El tanque vacío de miles de usuarios de Gas Natural Comprimido (GNC) mientras las filas de taxistas y protestas alrededor de las estaciones de servicio, La capital bonaerense, Berisso y Ensenada son el epicentro de la crisis, la zona más afectada. “La Plata es el lugar más emblemático de todo esto; es la peor publicidad que nos pueden hacer”, sentencia Pedro González, presidente de la Cámara de Expendedores de GNC, al analizar por qué la capital bonaerense sufre más que el resto del país en dialogo con “Todo no se puede” de La CIELO FM103.5
El origen del problema no es la falta de gas en el país, sino una decisión comercial tomada hace años. Según González, la mayoría de los dueños de las 46 estaciones platenses optaron por “contratos interrumpibles” con la distribuidora Camuzzi. La razón fue puramente económica, se “convenció a casi todos de pasar a contratos interrumpibles porque era más barato, porque iban a pagar menos, y decía que si somos muchos no nos van a cortar”, afirma de manera contundente González.
Incertidumbre, desabastecimiento y un ahorro que se licua
Cuando llega el frío extremo y la presión en los caños cae, las distribuidoras tienen una jerarquía clara de priorizar los esenciales y las empresas con contrato firme o no interrumpible. Esto genera la diferencia con otras zonas en La Plata solo seis estaciones tienen contratos “firmes” (que les aseguran el suministro), en el Área Metropolitana (AMBA) la historia es otra hay casi 800 estaciones y la mayoría tiene contrato firme, por lo que el desabastecimiento no se nota.
A pesar de las críticas, los empresarios platenses se resisten al cambio. González relata que “no quieren porque tienen que pagar más caro”. Lo paradójico es que ese ahorro en el costo del gas para el estacionero no se traduce en un beneficio para el cliente. “No es que La Plata vende más barato que el resto; al contrario, los precios más baratos están en el AMBA”, advierte el dirigente.
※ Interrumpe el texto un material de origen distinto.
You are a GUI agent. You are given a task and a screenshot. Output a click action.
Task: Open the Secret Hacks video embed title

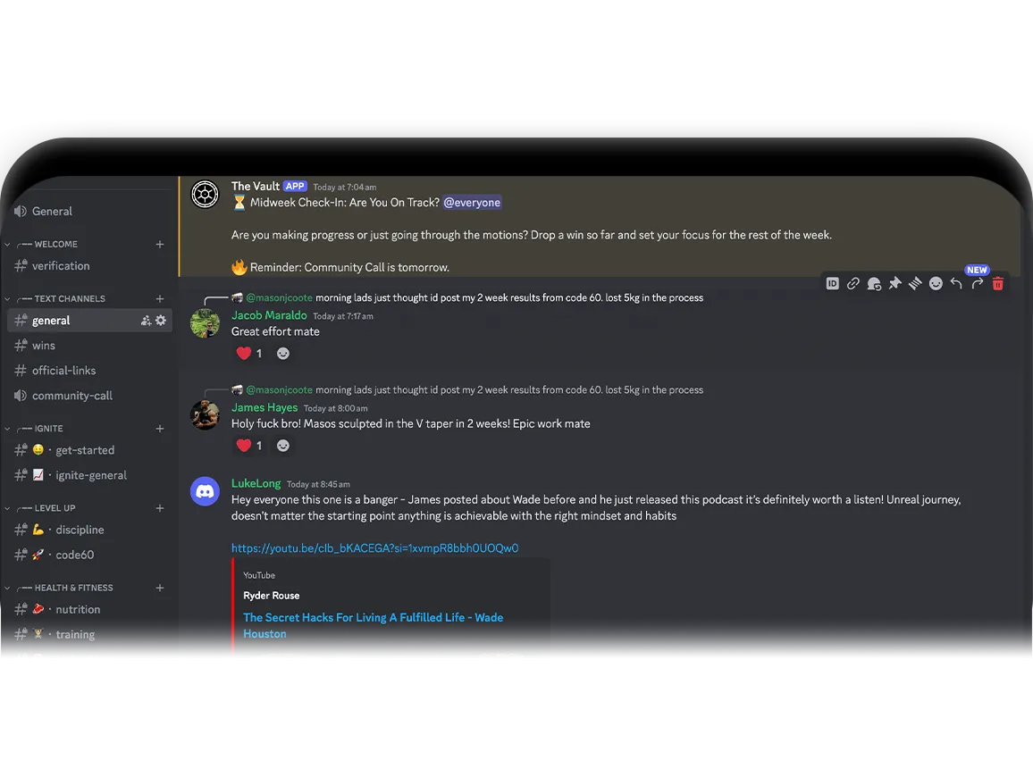pyautogui.click(x=373, y=625)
En tanto, el dirigente sostiene que el consumo de GNC no mueve la aguja a nivel nacional debido a que consumo no llega a ser el 5 por ciento. Frente a esto, la solución parece lejana y depende de un acuerdo entre los estacioneros que hoy priorizan el ahorro sobre la continuidad del servicio. Mientras tanto, González insiste en que el consumo del sector no es el culpable del colapso del sistema, mientras el contrato sea interrumpible, la situación no va a mejorar.